▸ **Task requirements**:
Once you have found the line with "Where should I" in the records below, retype it and every line after it to the end exactly, with no pictures and nothing more.

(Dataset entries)
——
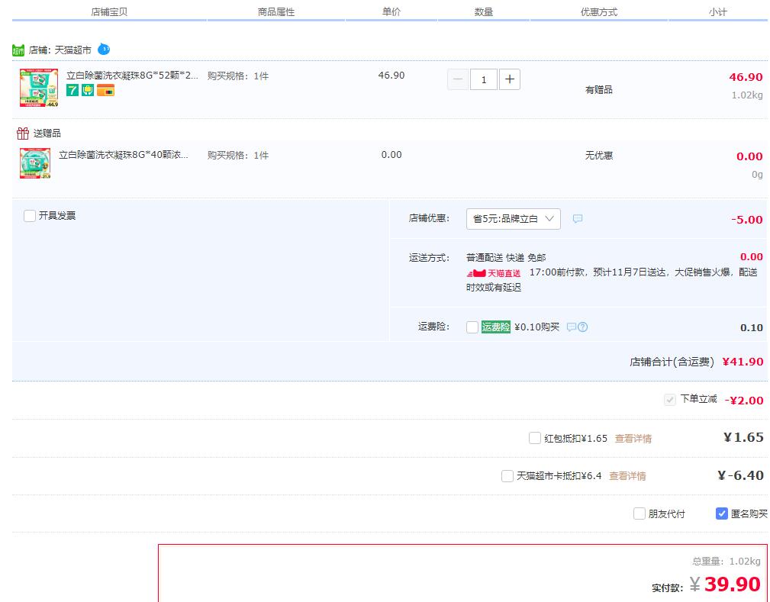
Task: Click the credit card payment badge icon
Action: click(105, 90)
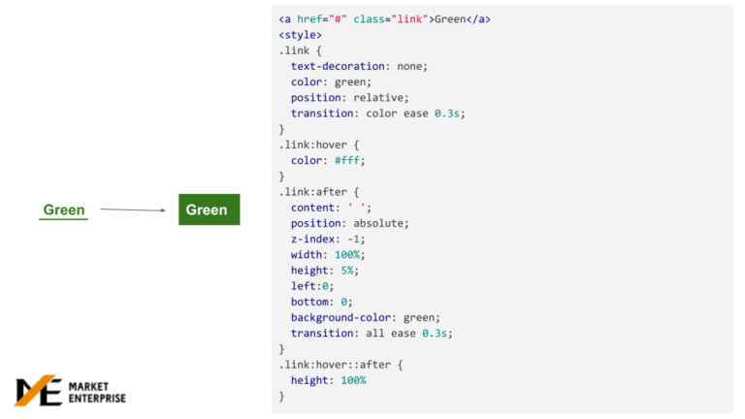Screen dimensions: 745x419
Task: Click the color: #fff declaration
Action: click(x=328, y=160)
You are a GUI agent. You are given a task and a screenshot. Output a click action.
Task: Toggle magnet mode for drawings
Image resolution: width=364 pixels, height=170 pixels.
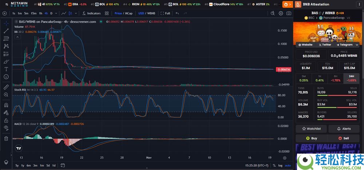tap(6, 105)
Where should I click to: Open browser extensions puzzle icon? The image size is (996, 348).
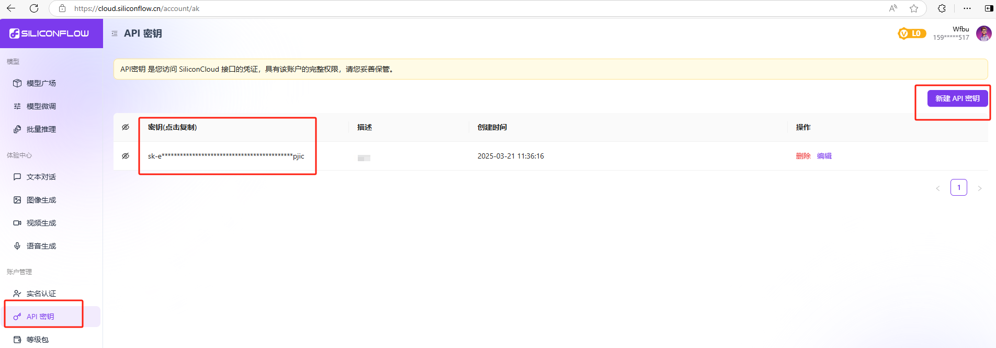(x=942, y=8)
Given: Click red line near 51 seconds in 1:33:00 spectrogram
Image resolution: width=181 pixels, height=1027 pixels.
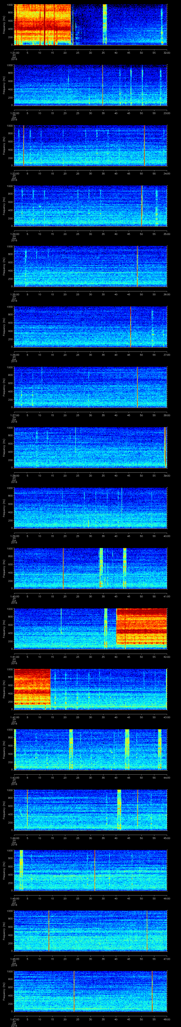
——
▸ **Finished task**:
Where should I click to: Open browser extensions puzzle icon? The image size is (996, 348).
(x=942, y=8)
Given: Click red line near 51 seconds in 1:33:00 spectrogram
Image resolution: width=181 pixels, height=1027 pixels.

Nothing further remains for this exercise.